What about this one? If there’s an important decision that we need to make and we both discuss the situation and listen to each other’s opinion. I mean really listen and consider all the options but we really don’t agree. Would you have a problem if I made the decision (we have to make one) even though you weren’t in complete agreement with me?

I wouldn’t if she made the decision either. What about you?

Couples should compliment each other. You make each other stronger by combining the strengths that each of you possess. You should not make the other feel weaker. If so, then there’s definitely something wrong.

BTW I’ve carried coats and purses and sat in ob/gyn waiting and bought tampons and etc etc etc.
Does/did this make me feel “uncomfortable”. Man go back to highschool and start over again, maybe you’ll get it right this time. Be glad you’ve got a woman to do those things for.
AND ladies, don’t take advantage of the situation. No man wants to be treated like a damned errand boy, either.
Honey go get this, go get that , do this, do that… he does it because he wants to, he does it because he loves you and he will do it if you ask. But watch it when your requests start sounding like orders. We really do love y’all but… well you know what I’m saying. That’s all. :slight_smile:

much love~JB

You’ve got that backwards; it’s just that the wankers are correct.

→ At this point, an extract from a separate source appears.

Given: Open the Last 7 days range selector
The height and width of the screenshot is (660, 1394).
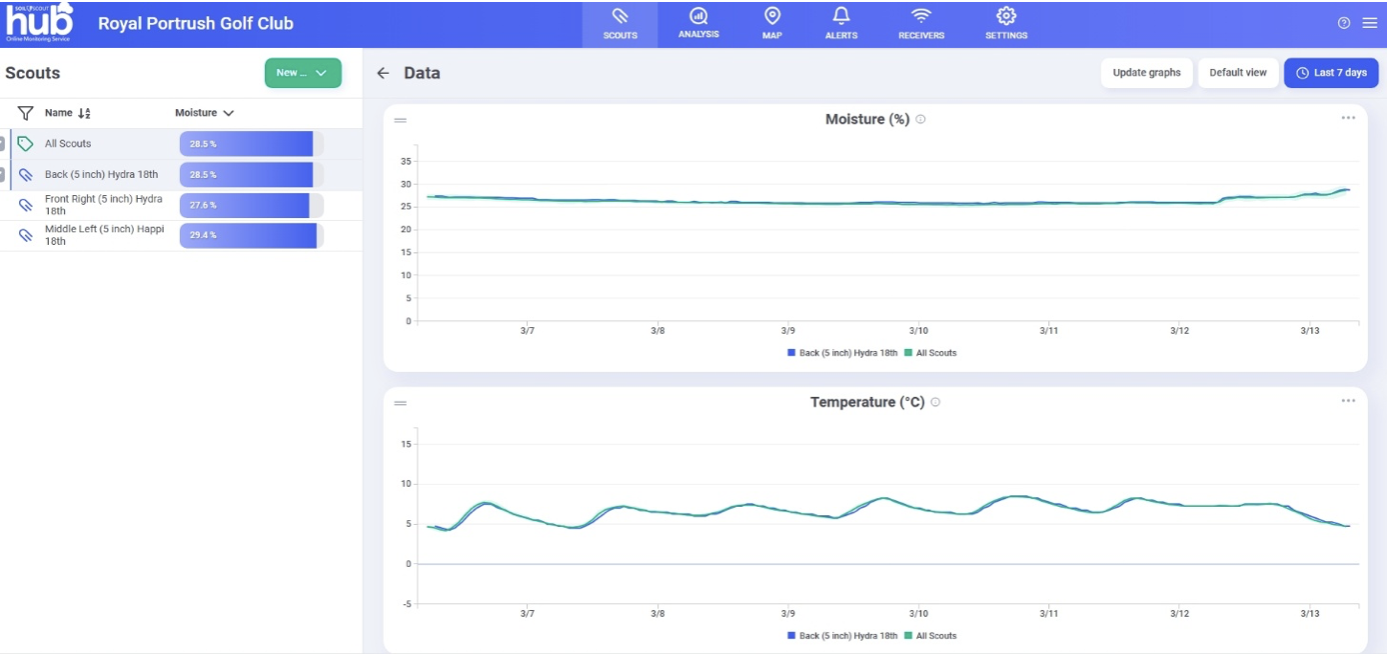Looking at the screenshot, I should pyautogui.click(x=1331, y=73).
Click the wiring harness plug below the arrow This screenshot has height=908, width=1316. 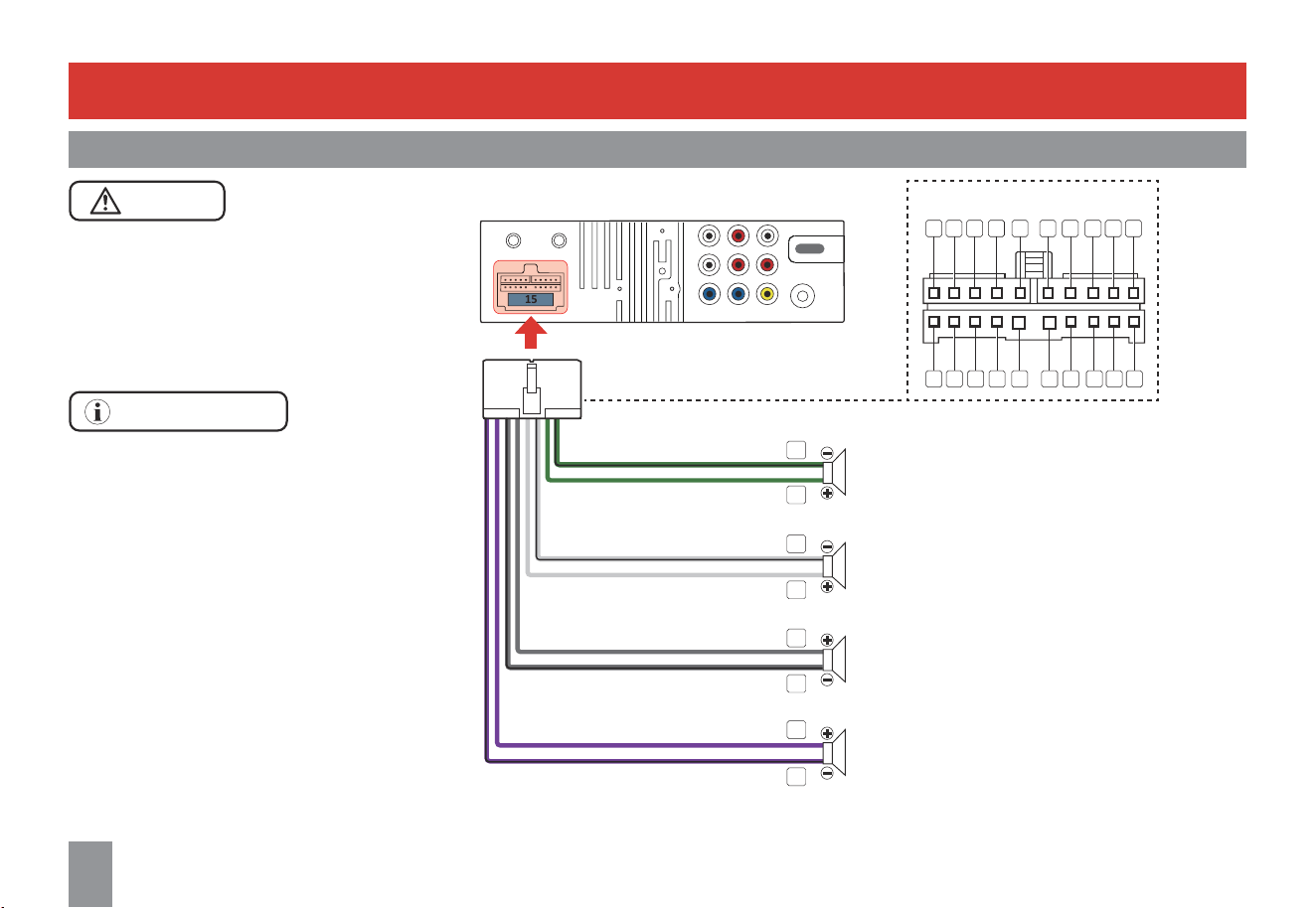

I discovered in another thread that most dopers who were bullied as children not only stood up to the bully, but demolished him, knocked him across the room, even hospitalized him in some cases. I just got my ass kicked, which is probably why I am not as secure as most of the men here. When I was married, and worked at the same company my wife did, I have to confess that I felt a bit more than a twinge of embarassment when she was promoted to management, and became someone people in other departments talked about, and brought me to parties and functions that were hosted by Divisional VPs or the COO. So, yeah, somewhere down the brainstem we mortal men dislike that. We get over it, though.

I don’t think it sounded like Dr. Brothers was suggesting that women not surpass men in order to protect their frail ego, but rather that in doing so, women (or for that matter, men) should not treat their mate as a lesser person for not being as accomplished. IOW, don’t hand them your coat like that’s all they’re good for. I know if I was that woman’s husband I’d do the same thing. Being treated like a butler in such an offhand manner as though it was my job would piss me off.

Unless it was my job. But I’d make a really crappy butler.

How do you figure? You want a predicate nominative to end that sentence, which calls for the subject pronoun, not the object. Those who claim otherwise are wankers and shall be shot once I am god-king.